[begin Exercise inputs]

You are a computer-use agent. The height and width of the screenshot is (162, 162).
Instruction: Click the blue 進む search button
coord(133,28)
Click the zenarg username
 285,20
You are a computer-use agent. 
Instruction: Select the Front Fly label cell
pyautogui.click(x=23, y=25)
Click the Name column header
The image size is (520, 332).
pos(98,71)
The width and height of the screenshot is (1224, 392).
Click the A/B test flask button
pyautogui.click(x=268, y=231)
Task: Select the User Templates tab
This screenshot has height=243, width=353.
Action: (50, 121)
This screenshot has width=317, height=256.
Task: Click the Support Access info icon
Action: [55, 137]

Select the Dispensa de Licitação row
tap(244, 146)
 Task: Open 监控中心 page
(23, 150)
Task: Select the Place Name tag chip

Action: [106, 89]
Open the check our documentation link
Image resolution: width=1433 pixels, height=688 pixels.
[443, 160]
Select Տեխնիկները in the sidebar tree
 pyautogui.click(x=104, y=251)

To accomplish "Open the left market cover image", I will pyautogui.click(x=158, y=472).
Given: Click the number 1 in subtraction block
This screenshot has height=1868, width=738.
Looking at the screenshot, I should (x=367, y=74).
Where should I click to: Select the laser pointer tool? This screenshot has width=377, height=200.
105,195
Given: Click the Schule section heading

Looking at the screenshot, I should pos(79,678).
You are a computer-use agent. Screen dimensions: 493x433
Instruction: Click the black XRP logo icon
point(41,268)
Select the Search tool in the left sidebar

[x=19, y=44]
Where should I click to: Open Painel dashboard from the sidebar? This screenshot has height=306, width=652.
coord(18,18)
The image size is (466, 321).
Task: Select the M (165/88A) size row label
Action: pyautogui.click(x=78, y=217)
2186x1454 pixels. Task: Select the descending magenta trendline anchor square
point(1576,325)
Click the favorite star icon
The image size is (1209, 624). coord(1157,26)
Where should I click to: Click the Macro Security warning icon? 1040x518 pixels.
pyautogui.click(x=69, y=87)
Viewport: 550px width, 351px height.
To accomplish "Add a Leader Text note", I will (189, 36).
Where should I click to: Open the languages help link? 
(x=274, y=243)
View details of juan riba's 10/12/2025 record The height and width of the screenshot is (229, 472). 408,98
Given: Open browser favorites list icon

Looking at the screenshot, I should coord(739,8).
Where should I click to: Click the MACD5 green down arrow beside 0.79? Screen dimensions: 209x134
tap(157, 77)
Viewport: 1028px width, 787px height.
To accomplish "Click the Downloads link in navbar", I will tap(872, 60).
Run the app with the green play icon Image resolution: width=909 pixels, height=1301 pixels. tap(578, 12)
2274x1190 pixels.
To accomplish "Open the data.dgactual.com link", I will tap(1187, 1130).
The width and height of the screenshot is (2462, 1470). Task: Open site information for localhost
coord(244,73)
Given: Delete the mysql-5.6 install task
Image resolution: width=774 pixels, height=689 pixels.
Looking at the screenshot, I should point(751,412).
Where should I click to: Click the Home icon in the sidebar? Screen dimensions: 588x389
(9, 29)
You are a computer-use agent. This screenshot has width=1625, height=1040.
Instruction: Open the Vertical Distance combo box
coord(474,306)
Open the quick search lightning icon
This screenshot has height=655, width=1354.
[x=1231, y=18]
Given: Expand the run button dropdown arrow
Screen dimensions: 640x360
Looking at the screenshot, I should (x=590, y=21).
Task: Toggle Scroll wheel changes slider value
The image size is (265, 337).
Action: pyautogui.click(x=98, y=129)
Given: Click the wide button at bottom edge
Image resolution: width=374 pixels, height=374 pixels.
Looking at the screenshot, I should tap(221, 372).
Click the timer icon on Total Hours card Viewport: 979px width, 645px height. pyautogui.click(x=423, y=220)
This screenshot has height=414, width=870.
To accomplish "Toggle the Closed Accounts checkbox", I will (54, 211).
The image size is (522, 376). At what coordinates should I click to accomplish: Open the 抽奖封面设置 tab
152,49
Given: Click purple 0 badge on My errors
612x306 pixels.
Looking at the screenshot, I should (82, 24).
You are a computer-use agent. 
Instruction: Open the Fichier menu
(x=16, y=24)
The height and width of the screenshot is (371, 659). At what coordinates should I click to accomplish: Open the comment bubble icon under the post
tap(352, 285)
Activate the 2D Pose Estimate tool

[end Exercise inputs]

[Requirements] Reproduce the items from the line with "Given: Open browser favorites list icon" to the line with "Looking at the screenshot, I should (x=590, y=21).", both included, without changing anything.

[Solution to this problem]
Given: Open browser favorites list icon

Looking at the screenshot, I should coord(739,8).
Where should I click to: Click the MACD5 green down arrow beside 0.79? Screen dimensions: 209x134
tap(157, 77)
Viewport: 1028px width, 787px height.
To accomplish "Click the Downloads link in navbar", I will tap(872, 60).
Run the app with the green play icon Image resolution: width=909 pixels, height=1301 pixels. tap(578, 12)
2274x1190 pixels.
To accomplish "Open the data.dgactual.com link", I will tap(1187, 1130).
The width and height of the screenshot is (2462, 1470). Task: Open site information for localhost
coord(244,73)
Given: Delete the mysql-5.6 install task
Image resolution: width=774 pixels, height=689 pixels.
Looking at the screenshot, I should point(751,412).
Where should I click to: Click the Home icon in the sidebar? Screen dimensions: 588x389
(9, 29)
You are a computer-use agent. This screenshot has width=1625, height=1040.
Instruction: Open the Vertical Distance combo box
coord(474,306)
Open the quick search lightning icon
This screenshot has height=655, width=1354.
[x=1231, y=18]
Given: Expand the run button dropdown arrow
Screen dimensions: 640x360
Looking at the screenshot, I should (x=590, y=21).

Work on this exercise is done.